**Page extract**
▬▬▬
The involvement Christ asks us into is to actually share his body and to partake of humanity in the same way he does. It is to become so intimately involved with God’s creation that we not only feel part of the whole, but we are being part of the whole. We cannot be observers, looking on, looking in. We are each called to become part of the divine-making of this world...
This is the dilemma, of course, when trying to articulate the divine and the mystery of God…we get caught up in words that can only come a little way to exploring the reality of God. The celebration of Corpus Christi, Christ’s body in the holy Eucharist, is at the heart of the mystery we are invited into.
And it is no coincidence that this celebration of Corpus Christi comes close on the heels to Trinity Sunday which comes close on the heels to the festival of Pentecost. We are caught up in the whirl of the mystery of God as Spirit as God’s presence in this world. In that great whirl of Creator God, the resurrected and living Christ and the dynamic flame and wind of the Spirit, we are part of the whirl that has developed into tomes of doctrine and discussion of the mystery of God - as Trinity, as unseen and yet known, of power and force beyond human comprehension. And yet, and yet, in that great whirl, we come to settle on a humble cup, and the basic food of humanity, bread.
▬▬▬
**Requirement**
In the reflection on Corpus Christi, which observance does the celebration of Corpus Christi closely follow?
▬▬▬
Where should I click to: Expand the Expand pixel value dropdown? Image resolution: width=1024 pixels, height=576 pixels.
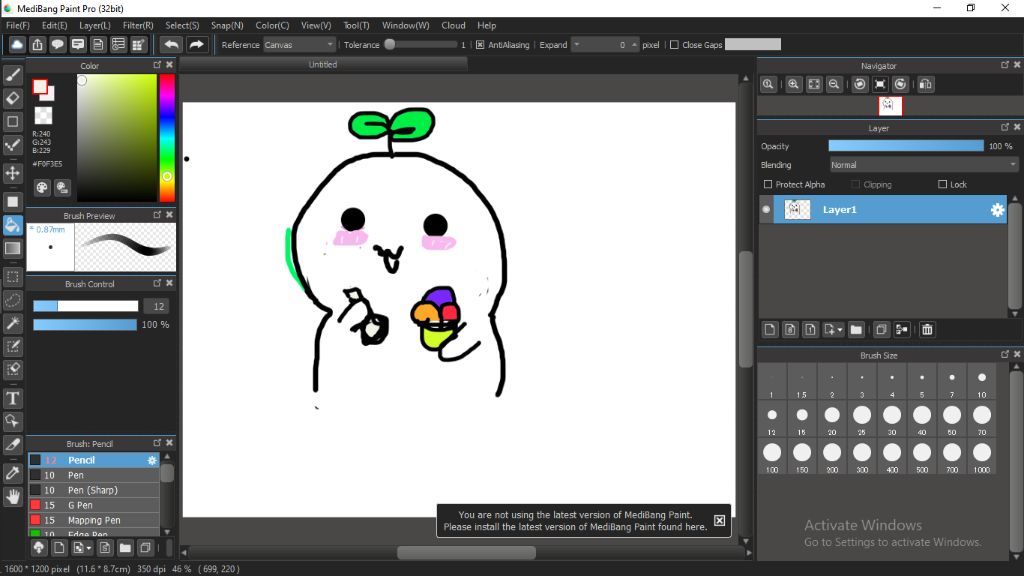coord(577,45)
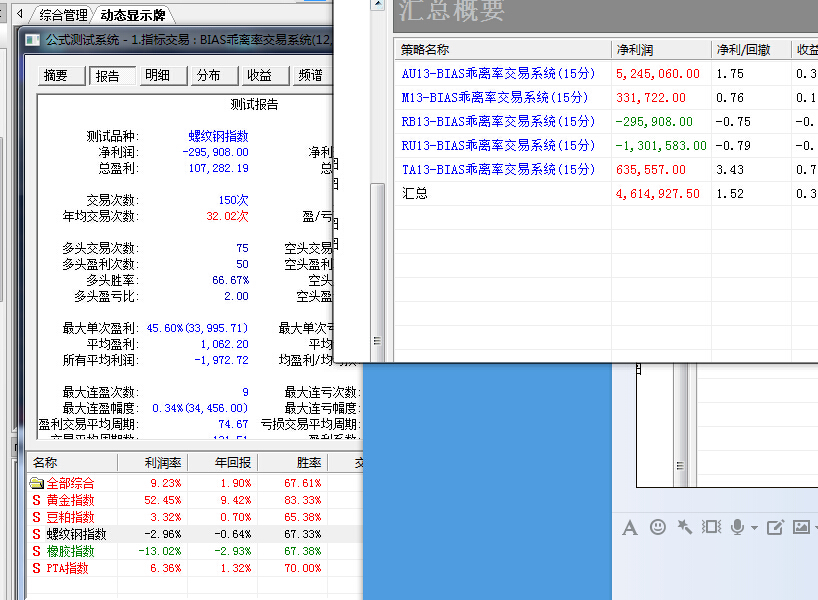Click the 全部综合 folder icon
Image resolution: width=818 pixels, height=600 pixels.
[36, 483]
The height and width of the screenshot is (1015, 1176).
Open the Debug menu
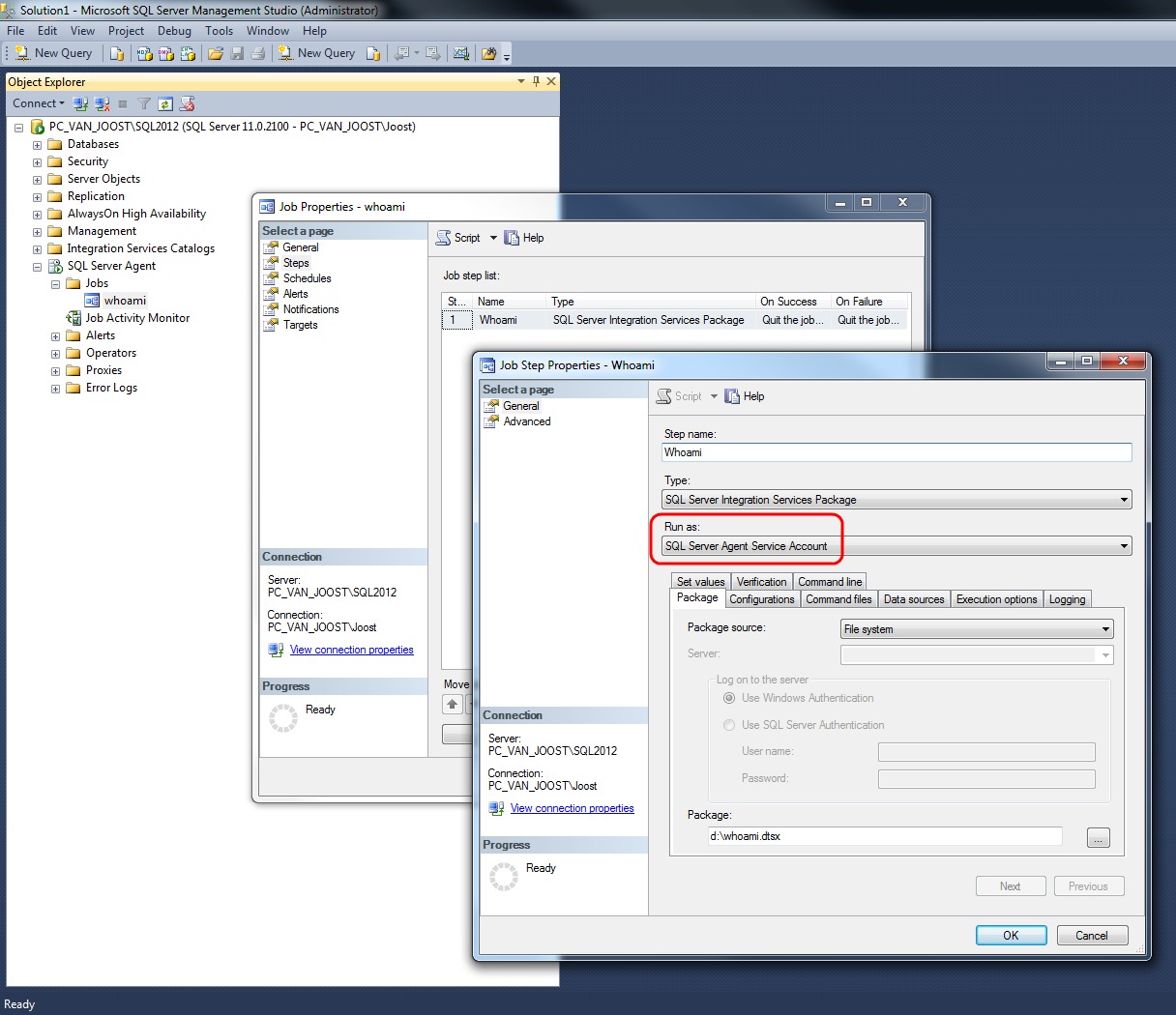[x=174, y=30]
▬▬▬
**Answer section**
Trinity Sunday